Puy Arnald, Bacon Ethan, Carmona Alba, Flinders Samuel, Gefen David, Khanjani Mohammad, Larsen Kai R, Lachi Alessio, Linga Seth N, Lo Piano Samuele, Melsen Lieke A, Murray Emily, Sheikholeslami Razi, Sobhani Ariana, Wei Nanxin, Saltelli Andrea
School of Geography, Earth and Environmental Sciences, University of Birmingham, Birmingham B15 2TT, UK.
Department of Modern Languages, College of Arts and Law, University of Birmingham, Birmingham B15 2TT, UK.
iScience. 2025 Mar 13;28(4):112184. doi: 10.1016/j.isci.2025.112184. eCollection 2025 Apr 18.

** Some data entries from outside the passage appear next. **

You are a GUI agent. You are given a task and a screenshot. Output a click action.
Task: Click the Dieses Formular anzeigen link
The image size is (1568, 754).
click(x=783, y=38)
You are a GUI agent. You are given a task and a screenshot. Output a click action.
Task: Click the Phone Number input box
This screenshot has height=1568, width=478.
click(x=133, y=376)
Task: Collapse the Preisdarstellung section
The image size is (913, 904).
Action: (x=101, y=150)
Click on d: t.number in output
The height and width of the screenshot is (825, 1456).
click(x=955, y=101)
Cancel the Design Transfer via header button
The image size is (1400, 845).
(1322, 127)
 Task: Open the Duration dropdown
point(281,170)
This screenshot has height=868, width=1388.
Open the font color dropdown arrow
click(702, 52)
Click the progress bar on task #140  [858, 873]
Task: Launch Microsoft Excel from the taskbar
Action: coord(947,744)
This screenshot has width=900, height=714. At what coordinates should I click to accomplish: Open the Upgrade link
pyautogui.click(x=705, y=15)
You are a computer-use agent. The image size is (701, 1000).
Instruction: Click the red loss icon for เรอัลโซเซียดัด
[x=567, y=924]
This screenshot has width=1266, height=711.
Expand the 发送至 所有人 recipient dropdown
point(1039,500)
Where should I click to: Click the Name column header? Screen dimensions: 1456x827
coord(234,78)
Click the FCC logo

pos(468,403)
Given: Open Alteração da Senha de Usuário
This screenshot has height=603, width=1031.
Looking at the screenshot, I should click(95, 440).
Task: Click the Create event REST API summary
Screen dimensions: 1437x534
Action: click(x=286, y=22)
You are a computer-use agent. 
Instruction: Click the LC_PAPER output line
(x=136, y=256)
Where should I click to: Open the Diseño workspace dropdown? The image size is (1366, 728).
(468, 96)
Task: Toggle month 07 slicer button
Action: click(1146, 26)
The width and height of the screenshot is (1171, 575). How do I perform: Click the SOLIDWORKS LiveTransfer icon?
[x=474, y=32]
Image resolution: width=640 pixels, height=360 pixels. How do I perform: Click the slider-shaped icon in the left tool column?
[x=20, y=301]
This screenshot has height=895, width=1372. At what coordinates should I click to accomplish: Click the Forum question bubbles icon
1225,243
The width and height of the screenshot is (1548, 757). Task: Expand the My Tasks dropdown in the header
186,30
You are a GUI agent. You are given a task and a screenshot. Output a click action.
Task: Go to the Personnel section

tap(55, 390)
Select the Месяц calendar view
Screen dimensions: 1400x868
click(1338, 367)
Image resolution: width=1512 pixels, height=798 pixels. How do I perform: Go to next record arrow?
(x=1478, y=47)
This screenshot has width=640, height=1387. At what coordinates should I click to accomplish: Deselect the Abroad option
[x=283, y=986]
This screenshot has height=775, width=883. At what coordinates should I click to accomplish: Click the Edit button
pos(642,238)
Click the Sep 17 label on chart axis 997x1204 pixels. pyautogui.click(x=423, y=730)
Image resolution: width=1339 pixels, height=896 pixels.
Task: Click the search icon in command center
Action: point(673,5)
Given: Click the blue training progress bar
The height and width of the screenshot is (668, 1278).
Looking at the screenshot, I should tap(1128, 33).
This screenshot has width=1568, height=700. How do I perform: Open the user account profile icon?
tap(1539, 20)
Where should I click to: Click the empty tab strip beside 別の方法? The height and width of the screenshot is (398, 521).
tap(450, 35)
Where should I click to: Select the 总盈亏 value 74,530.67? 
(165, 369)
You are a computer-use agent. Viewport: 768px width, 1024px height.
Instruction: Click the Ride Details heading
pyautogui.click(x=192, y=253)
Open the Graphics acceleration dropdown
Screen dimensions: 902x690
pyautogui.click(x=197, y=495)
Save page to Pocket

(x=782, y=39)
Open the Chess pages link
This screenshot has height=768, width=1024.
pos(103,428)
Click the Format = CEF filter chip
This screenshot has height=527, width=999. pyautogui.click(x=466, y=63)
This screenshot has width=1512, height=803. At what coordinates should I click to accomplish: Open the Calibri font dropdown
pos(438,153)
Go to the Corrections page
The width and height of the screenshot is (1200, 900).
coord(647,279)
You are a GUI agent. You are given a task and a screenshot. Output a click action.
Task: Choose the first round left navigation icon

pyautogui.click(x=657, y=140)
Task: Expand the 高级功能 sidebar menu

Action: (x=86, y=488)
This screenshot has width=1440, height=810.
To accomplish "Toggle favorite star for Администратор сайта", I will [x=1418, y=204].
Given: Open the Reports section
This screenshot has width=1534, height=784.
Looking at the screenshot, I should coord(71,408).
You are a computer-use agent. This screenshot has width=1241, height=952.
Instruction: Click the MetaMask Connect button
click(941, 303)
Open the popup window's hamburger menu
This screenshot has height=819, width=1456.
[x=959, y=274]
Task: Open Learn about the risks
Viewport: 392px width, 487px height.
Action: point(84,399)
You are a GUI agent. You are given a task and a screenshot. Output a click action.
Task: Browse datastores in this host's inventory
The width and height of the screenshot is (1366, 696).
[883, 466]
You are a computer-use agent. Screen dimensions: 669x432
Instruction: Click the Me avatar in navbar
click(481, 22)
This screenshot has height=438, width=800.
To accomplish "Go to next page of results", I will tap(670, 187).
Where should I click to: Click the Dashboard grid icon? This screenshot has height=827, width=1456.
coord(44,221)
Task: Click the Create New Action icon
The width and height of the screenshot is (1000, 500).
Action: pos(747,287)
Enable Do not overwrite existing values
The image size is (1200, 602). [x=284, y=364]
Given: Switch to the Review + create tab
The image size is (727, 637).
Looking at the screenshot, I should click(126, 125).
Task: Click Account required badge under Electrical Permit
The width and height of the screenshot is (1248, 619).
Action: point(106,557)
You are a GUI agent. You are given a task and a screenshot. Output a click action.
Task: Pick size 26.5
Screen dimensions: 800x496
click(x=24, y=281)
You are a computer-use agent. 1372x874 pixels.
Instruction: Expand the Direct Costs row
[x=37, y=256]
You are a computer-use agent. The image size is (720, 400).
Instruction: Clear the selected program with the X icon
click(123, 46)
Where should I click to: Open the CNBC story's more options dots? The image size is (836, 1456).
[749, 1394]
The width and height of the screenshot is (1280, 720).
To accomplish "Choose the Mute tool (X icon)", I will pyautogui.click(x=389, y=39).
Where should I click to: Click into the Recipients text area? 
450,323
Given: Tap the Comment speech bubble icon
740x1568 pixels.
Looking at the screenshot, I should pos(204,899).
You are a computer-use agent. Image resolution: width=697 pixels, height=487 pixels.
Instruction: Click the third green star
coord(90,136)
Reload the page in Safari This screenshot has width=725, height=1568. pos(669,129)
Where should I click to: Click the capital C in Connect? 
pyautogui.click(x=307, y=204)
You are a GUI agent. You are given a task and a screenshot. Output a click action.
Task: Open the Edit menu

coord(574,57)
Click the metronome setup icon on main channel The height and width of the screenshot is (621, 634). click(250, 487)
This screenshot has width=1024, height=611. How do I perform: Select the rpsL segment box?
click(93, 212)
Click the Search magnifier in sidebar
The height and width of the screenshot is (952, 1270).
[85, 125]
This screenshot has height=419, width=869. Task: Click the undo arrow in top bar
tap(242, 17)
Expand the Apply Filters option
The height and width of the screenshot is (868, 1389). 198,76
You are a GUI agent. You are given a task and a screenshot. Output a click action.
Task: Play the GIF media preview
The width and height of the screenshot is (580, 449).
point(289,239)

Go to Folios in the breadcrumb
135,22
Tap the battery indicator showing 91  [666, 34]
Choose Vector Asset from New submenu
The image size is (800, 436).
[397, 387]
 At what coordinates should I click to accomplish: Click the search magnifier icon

Several modern scientific fields rely on computationally intensive mathematical models to study uncertain, complex socio-environmental phenomena such as the spread of a virus, climate change, or the water cycle. However, the degree of epistemic commitment of these fields is unclear. By using machine learning to extract the knowledge claims of around 755,000 abstracts from 14 scientific fields spanning the human and physical sciences, we show that epidemic, integrated assessment, and water modeling display a degree of linguistic assertiveness akin to physics. Water modeling surpasses even the most accurate physical sciences in substantiating knowledge claims with numbers, which are largely produced without accompanying uncertainty and sensitivity analysis. By exploring the balance between doubt and certainty in academic writing, our study reflects on whether the strong conviction and quantification of fields modeling socio-environmental processes, especially water modeling, are epistemically justified.
几个现代科学领域依靠计算密集型数学模型来研究不确定的复杂社会环境现象,如病毒传播、气候变化或水循环。然而,这些领域的认知承诺程度尚不清楚。通过使用机器学习从涵盖人文科学和自然科学的14个科学领域中提取约755,000篇摘要中的知识主张,我们发现流行病、综合评估和水模型显示出与物理学相似的语言确定性程度。水模型在通过数字证实知识主张方面甚至超过了最精确的自然科学,而这些数字大多在没有伴随的不确定性和敏感性分析的情况下产生。通过探索学术写作中怀疑与确定性之间的平衡,我们的研究反思了对社会环境过程进行建模的领域,尤其是水模型,其强烈的信念和量化在认知上是否合理。